Но на класс кары не последовало. А сидели раз два часа без обеда всем классом за другое; тогда я был еще в первом классе. Зима была холодная. Нежностей, вроде нехождения в класс, не полагалось. В 40° слишком мы также бегали в гимназию, раза два по дороге оттирая снегом отмороженные носы и щеки, в чем также нередко помогали нам те же сторожа Онисим и Андрей, относясь к помороженным с отеческой нежностью. Бывали морозы и такие, что падали на землю замерзшие вороны и галки. И вот кто-то из наших второклассников принес в сумке пару замерзших ворон и, конечно, в класс, в парту. Птицы отогрелись, рванулись – и прямо в окно. Загремели стекла двойных рам, класс наполнился холодом, а птицы улетели.
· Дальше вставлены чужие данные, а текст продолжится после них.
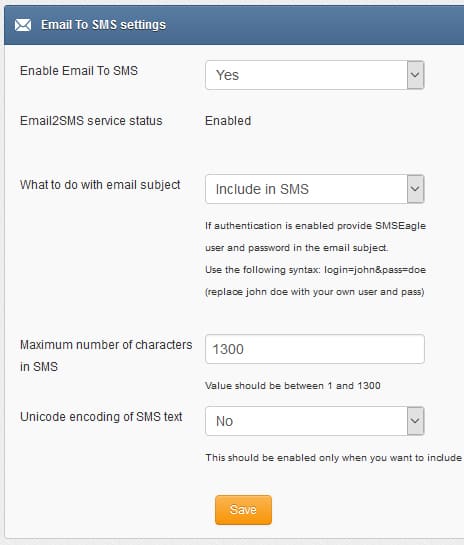The width and height of the screenshot is (464, 545).
Task: Save the Email To SMS settings
Action: click(243, 510)
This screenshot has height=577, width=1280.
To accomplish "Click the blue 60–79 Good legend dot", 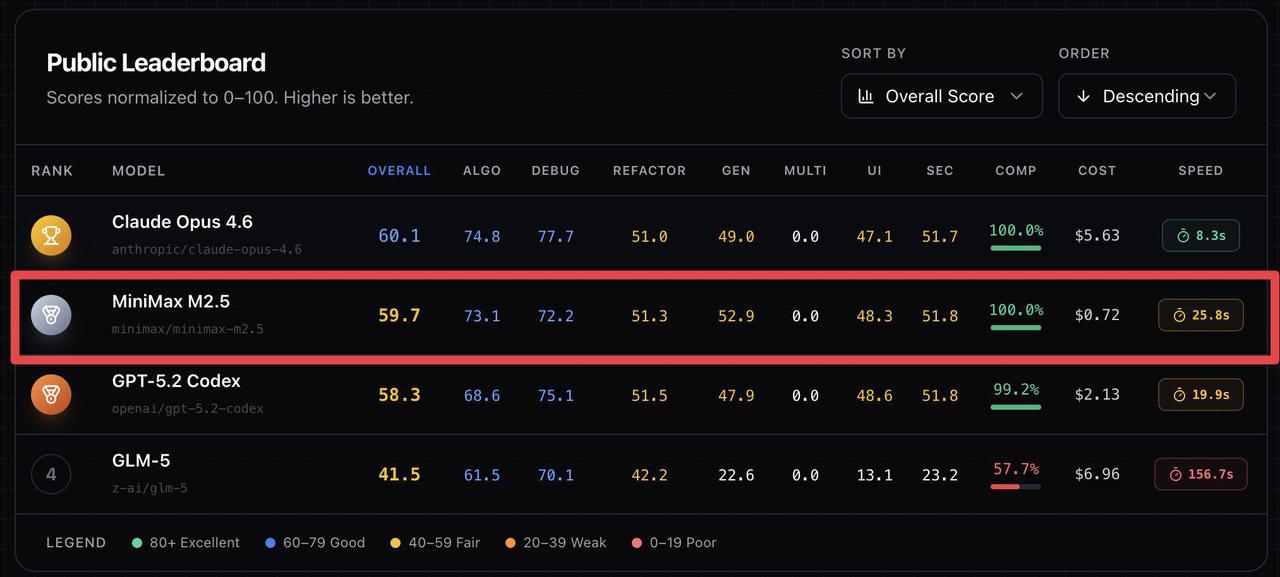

Тогда отпустили всех по домам, а на другой день второй класс и нас почему-то продержали два часа после занятий. За что наш класс, – так и не знаю. Но с тех пор в морозы больше 40° нас отпускали обратно. Распорядиться же не приходить в 40° совершенно в гимназию – было нельзя, потому что на весь наш губернский город едва ли был десяток градусников у самых важных лиц. Обыкновенные обыватели о градусниках и понятия не имели. Вешать же на каланчах морозные флаги – никто и не додумался тогда.
Кроме Камбалы, человека безусловно доброго и любимого нами, нельзя не вспомнить двух учителей, которых мы все не любили. Это были чопорные и важные иностранцы, совершенно непохожие на всех остальных наших милых чиновников, в засаленных синих сюртуках и фраках, редко бритых, говоривших на "о". Влетало нам от них иногда и легкие подзатыльники, и наказания в виде стояния на коленях. Но все это делалось просто, мило, по-отечески, без злобы и холодности. Учитель французского языка м-р Ранси, всегда в чистой манишке и новом синем фраке, курчавый, как пудель, – говорят, был на родине парикмахером. Его терпеть не могли. Немец Робст ни слова не знал по-русски, кроме: "Пошель, на уколь, свинь рюски", и производил впечатление самого тупоголового колбасника. Первые его уроки были утром, три раза во втором классе и три раза в третьем. Для первого начала, когда он появился в нашей гимназии, ему в третьем классе прочли вместо молитвы: "Чижик, чижик, где ты был" и т. д.
Это было в понедельник. Второй класс узнал – и тоже "чижика" закатил. Так продолжалось с месяц. Вдруг на наш первый урок вместе с немцем ввалился директор.
– Читай молитву, – приказал он первому ученику. И тот начал читать молитву перед учением. Немец изумленно вытаращил белые глаза и спросил:
– Пашиму не тшиджик-тшиджик?
Дело разъяснилось, и вышел скандал. Конечно, я сидел в карцере, хотя ни разу не читал ни молитвы, ни "чижика". В том же году, весной, во второй половине, к экзаменам приехал попечитель округа кн. Ливен. Железной дороги не было, и по телеграфу заблаговременно, т. е. накануне приезда, узнало начальство о его прибытии. Пошли мытье и чистка. Нас выстраивали в классе и осматривали пуговицы. Мундиры с красными воротниками с шитьем за год перед этим отменили, и мы ходили в черных сюртуках с синими петлицами. Выстроили нас всех в актовом зале. Осмотрели маленьких. Подошли к шестому и седьмому классам директор с инспектором и заволновались, зажестикулировали. И смешно на них, маленьких да пузатеньких, было смотреть перед строем рослых бородатых юношей. Бородатые были и в младших классах. Так, во втором классе был старожил Гудвил, более похожий по длинным локонам и бородище на соборного дьякона.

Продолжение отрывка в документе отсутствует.